Data extracted from a collection

◆ ◆ ◆ ◆ ◆ ◆ ◆

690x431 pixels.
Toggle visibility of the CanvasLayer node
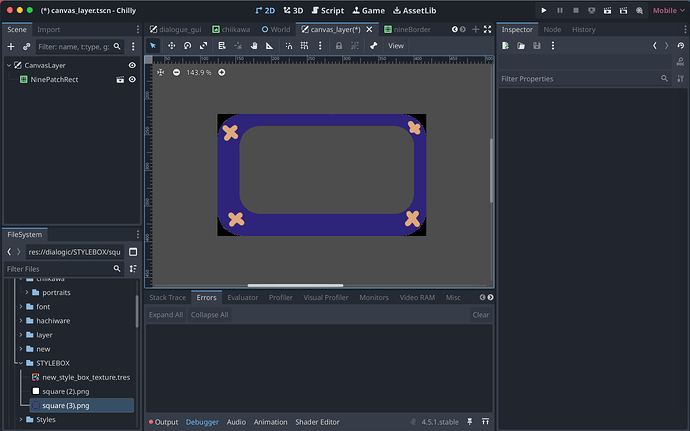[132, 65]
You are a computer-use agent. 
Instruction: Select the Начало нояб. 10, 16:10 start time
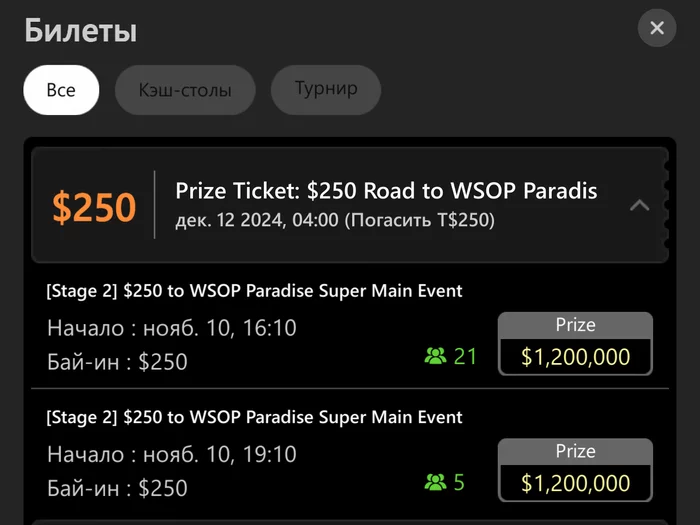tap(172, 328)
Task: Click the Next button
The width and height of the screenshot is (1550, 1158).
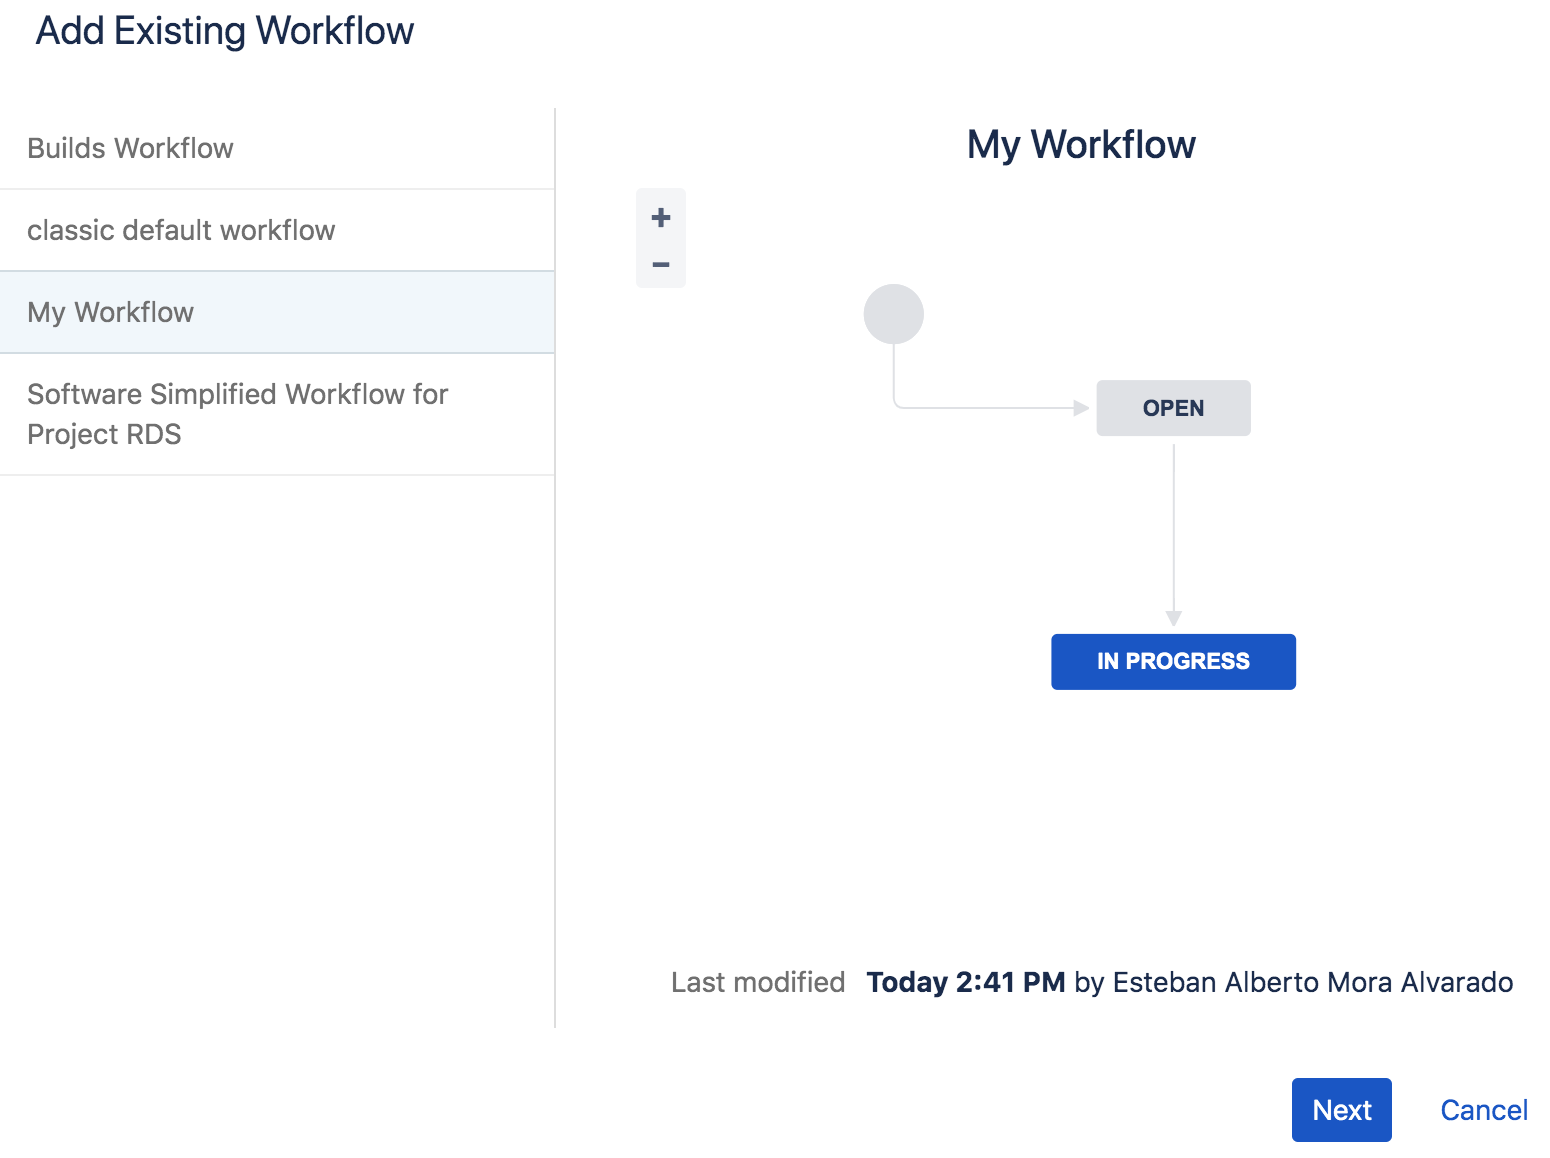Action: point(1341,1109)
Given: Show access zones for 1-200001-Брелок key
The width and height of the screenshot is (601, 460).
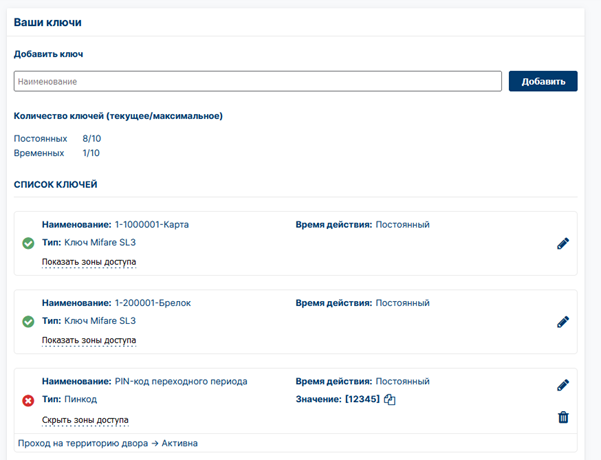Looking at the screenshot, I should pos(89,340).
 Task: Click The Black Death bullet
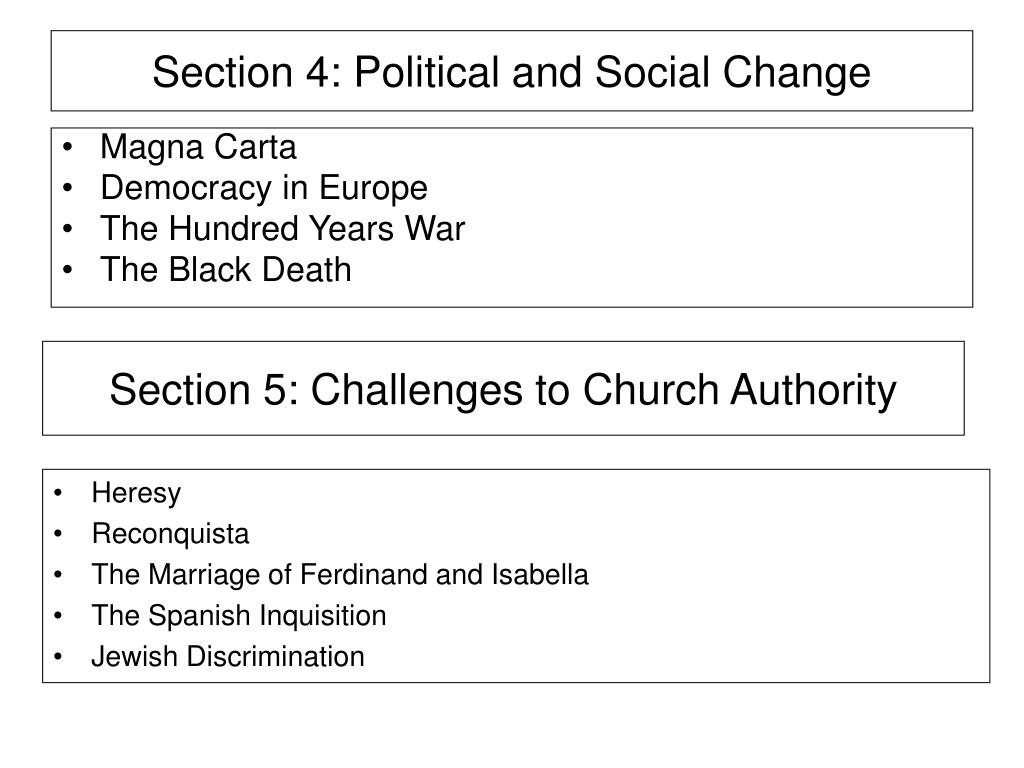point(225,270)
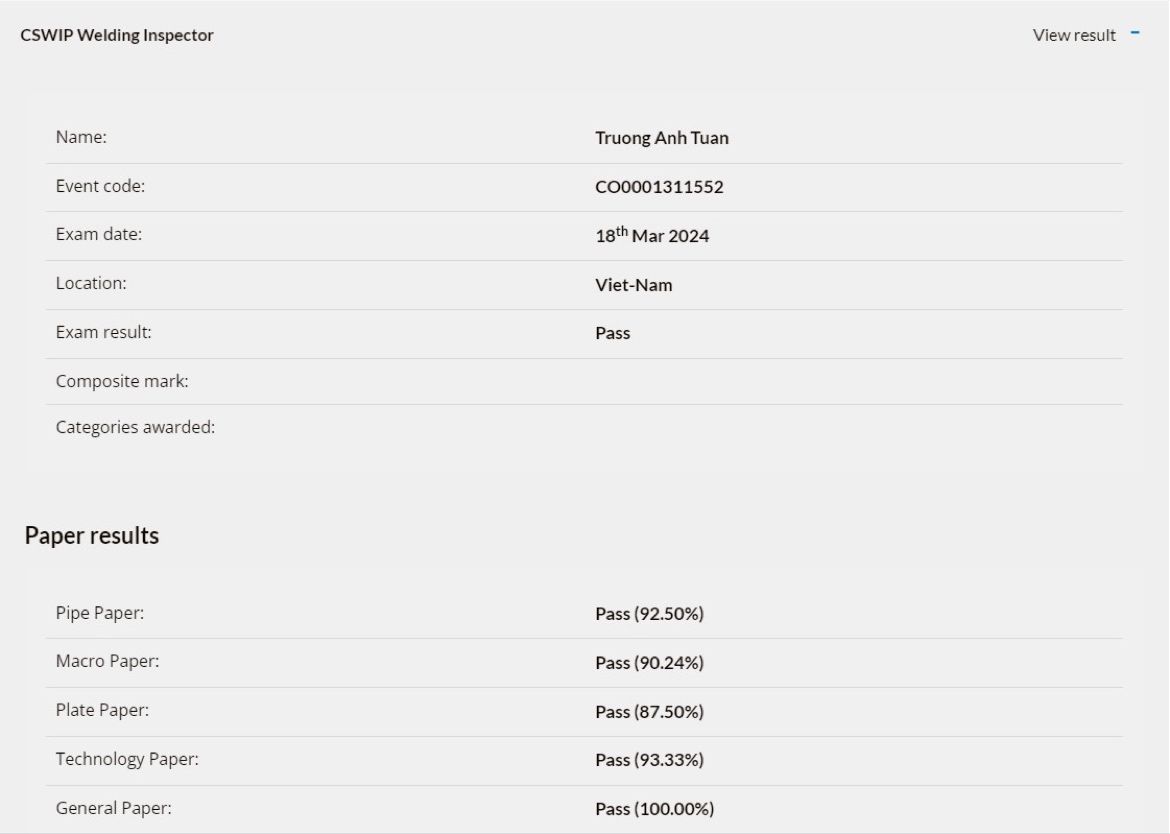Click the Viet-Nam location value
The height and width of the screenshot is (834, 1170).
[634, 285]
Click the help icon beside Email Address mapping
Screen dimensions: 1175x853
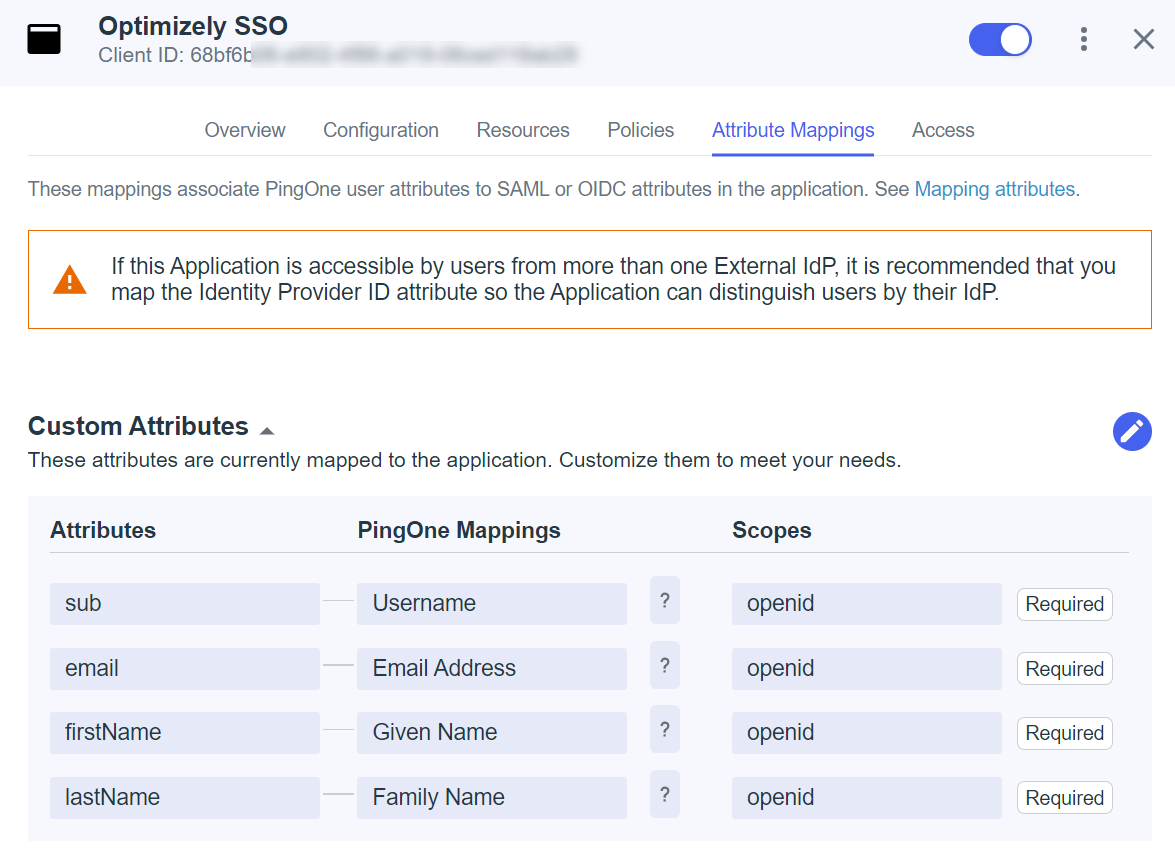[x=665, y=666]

◆ ◆ ◆ ◆ ◆ ◆ ◆

- _WHAT YOU WILL DO_
Copy nothing outside the span: please output the lines from the one with "Click the help" through the end of the entries above, and skip the pictures.

- _EXPECTED ANSWER_
Click the help icon beside Email Address mapping
Screen dimensions: 1175x853
[x=665, y=666]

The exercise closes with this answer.